▶ **EXERCISE GOAL**:
Each record listed below is to be output exactly as written.

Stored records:
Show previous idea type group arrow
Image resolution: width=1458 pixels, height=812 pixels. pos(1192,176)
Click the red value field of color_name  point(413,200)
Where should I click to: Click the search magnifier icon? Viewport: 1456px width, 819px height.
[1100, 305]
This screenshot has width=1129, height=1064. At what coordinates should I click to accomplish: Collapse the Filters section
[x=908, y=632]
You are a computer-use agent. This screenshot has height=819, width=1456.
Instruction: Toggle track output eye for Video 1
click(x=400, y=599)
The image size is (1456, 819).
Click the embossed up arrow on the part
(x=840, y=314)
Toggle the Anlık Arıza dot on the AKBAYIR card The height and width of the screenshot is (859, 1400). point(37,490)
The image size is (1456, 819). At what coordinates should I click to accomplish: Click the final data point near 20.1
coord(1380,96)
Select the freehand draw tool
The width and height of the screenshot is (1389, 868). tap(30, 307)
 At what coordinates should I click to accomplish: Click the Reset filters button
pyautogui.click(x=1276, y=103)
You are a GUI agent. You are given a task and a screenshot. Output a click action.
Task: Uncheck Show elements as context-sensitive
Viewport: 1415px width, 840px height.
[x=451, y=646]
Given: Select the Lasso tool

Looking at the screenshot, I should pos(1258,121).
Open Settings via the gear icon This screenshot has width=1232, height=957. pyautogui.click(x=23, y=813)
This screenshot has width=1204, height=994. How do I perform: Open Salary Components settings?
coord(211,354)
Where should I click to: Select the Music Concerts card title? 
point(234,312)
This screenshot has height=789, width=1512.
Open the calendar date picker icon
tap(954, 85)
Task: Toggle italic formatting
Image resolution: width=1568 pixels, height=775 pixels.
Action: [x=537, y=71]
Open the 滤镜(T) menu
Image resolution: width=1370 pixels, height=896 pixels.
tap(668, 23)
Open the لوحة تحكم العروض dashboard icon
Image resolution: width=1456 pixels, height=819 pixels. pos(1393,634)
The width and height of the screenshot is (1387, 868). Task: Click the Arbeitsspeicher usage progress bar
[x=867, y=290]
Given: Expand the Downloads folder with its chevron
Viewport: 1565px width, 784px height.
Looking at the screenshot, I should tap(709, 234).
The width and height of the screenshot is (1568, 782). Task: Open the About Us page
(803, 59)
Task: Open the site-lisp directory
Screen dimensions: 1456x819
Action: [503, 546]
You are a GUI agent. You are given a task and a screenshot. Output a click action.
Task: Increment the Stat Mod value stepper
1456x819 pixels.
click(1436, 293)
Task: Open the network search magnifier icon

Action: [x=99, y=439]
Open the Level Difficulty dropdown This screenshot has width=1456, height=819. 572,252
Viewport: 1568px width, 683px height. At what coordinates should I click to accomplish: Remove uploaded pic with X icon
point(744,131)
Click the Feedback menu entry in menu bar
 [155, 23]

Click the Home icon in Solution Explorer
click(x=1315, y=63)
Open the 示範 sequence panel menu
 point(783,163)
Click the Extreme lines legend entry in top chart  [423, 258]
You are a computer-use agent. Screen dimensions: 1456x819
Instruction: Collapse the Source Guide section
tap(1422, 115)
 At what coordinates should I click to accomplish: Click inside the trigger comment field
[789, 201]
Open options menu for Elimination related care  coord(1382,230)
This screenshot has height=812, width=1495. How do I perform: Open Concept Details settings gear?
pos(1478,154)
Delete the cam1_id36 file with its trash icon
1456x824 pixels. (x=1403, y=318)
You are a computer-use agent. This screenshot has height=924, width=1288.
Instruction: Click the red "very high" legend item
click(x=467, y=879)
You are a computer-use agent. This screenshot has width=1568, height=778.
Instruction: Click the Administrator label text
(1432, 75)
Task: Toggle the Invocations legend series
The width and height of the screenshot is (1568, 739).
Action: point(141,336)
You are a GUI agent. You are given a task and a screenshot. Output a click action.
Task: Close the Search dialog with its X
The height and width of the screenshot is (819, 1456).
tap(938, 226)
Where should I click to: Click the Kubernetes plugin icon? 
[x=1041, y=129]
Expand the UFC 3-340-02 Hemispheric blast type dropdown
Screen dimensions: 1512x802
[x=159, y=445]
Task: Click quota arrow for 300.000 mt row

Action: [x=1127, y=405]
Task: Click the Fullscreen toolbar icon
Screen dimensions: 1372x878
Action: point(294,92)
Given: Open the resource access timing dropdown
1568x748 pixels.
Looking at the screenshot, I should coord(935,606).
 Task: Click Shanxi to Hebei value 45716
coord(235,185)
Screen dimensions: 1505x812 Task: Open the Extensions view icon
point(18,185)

▶ **EXERCISE SOLUTION**:
Show previous idea type group arrow
Image resolution: width=1458 pixels, height=812 pixels. pos(1192,176)
Click the red value field of color_name  point(413,200)
Where should I click to: Click the search magnifier icon? Viewport: 1456px width, 819px height.
[1100, 305]
This screenshot has width=1129, height=1064. At what coordinates should I click to accomplish: Collapse the Filters section
[x=908, y=632]
You are a computer-use agent. This screenshot has height=819, width=1456.
Instruction: Toggle track output eye for Video 1
click(x=400, y=599)
The image size is (1456, 819).
Click the embossed up arrow on the part
(x=840, y=314)
Toggle the Anlık Arıza dot on the AKBAYIR card The height and width of the screenshot is (859, 1400). point(37,490)
The image size is (1456, 819). At what coordinates should I click to accomplish: Click the final data point near 20.1
coord(1380,96)
Select the freehand draw tool
The width and height of the screenshot is (1389, 868). tap(30, 307)
 At what coordinates should I click to accomplish: Click the Reset filters button
pyautogui.click(x=1276, y=103)
You are a GUI agent. You are given a task and a screenshot. Output a click action.
Task: Uncheck Show elements as context-sensitive
Viewport: 1415px width, 840px height.
[x=451, y=646]
Given: Select the Lasso tool

Looking at the screenshot, I should pos(1258,121).
Open Settings via the gear icon This screenshot has width=1232, height=957. pyautogui.click(x=23, y=813)
This screenshot has width=1204, height=994. How do I perform: Open Salary Components settings?
coord(211,354)
Where should I click to: Select the Music Concerts card title? 
point(234,312)
This screenshot has height=789, width=1512.
Open the calendar date picker icon
tap(954, 85)
Task: Toggle italic formatting
Image resolution: width=1568 pixels, height=775 pixels.
Action: [x=537, y=71]
Open the 滤镜(T) menu
Image resolution: width=1370 pixels, height=896 pixels.
tap(668, 23)
Open the لوحة تحكم العروض dashboard icon
Image resolution: width=1456 pixels, height=819 pixels. pos(1393,634)
The width and height of the screenshot is (1387, 868). Task: Click the Arbeitsspeicher usage progress bar
[x=867, y=290]
Given: Expand the Downloads folder with its chevron
Viewport: 1565px width, 784px height.
Looking at the screenshot, I should tap(709, 234).
The width and height of the screenshot is (1568, 782). Task: Open the About Us page
(803, 59)
Task: Open the site-lisp directory
Screen dimensions: 1456x819
Action: [503, 546]
You are a GUI agent. You are given a task and a screenshot. Output a click action.
Task: Increment the Stat Mod value stepper
1456x819 pixels.
click(1436, 293)
Task: Open the network search magnifier icon

Action: [x=99, y=439]
Open the Level Difficulty dropdown This screenshot has width=1456, height=819. 572,252
Viewport: 1568px width, 683px height. At what coordinates should I click to accomplish: Remove uploaded pic with X icon
point(744,131)
Click the Feedback menu entry in menu bar
 [155, 23]

Click the Home icon in Solution Explorer
click(x=1315, y=63)
Open the 示範 sequence panel menu
 point(783,163)
Click the Extreme lines legend entry in top chart  [423, 258]
You are a computer-use agent. Screen dimensions: 1456x819
Instruction: Collapse the Source Guide section
tap(1422, 115)
 At what coordinates should I click to accomplish: Click inside the trigger comment field
[789, 201]
Open options menu for Elimination related care  coord(1382,230)
This screenshot has height=812, width=1495. How do I perform: Open Concept Details settings gear?
pos(1478,154)
Delete the cam1_id36 file with its trash icon
1456x824 pixels. (x=1403, y=318)
You are a computer-use agent. This screenshot has height=924, width=1288.
Instruction: Click the red "very high" legend item
click(x=467, y=879)
You are a computer-use agent. This screenshot has width=1568, height=778.
Instruction: Click the Administrator label text
(1432, 75)
Task: Toggle the Invocations legend series
The width and height of the screenshot is (1568, 739).
Action: point(141,336)
You are a GUI agent. You are given a task and a screenshot. Output a click action.
Task: Close the Search dialog with its X
The height and width of the screenshot is (819, 1456).
tap(938, 226)
Where should I click to: Click the Kubernetes plugin icon? 
[x=1041, y=129]
Expand the UFC 3-340-02 Hemispheric blast type dropdown
Screen dimensions: 1512x802
[x=159, y=445]
Task: Click quota arrow for 300.000 mt row

Action: [x=1127, y=405]
Task: Click the Fullscreen toolbar icon
Screen dimensions: 1372x878
Action: point(294,92)
Given: Open the resource access timing dropdown
1568x748 pixels.
Looking at the screenshot, I should coord(935,606).
 Task: Click Shanxi to Hebei value 45716
coord(235,185)
Screen dimensions: 1505x812 Task: Open the Extensions view icon
point(18,185)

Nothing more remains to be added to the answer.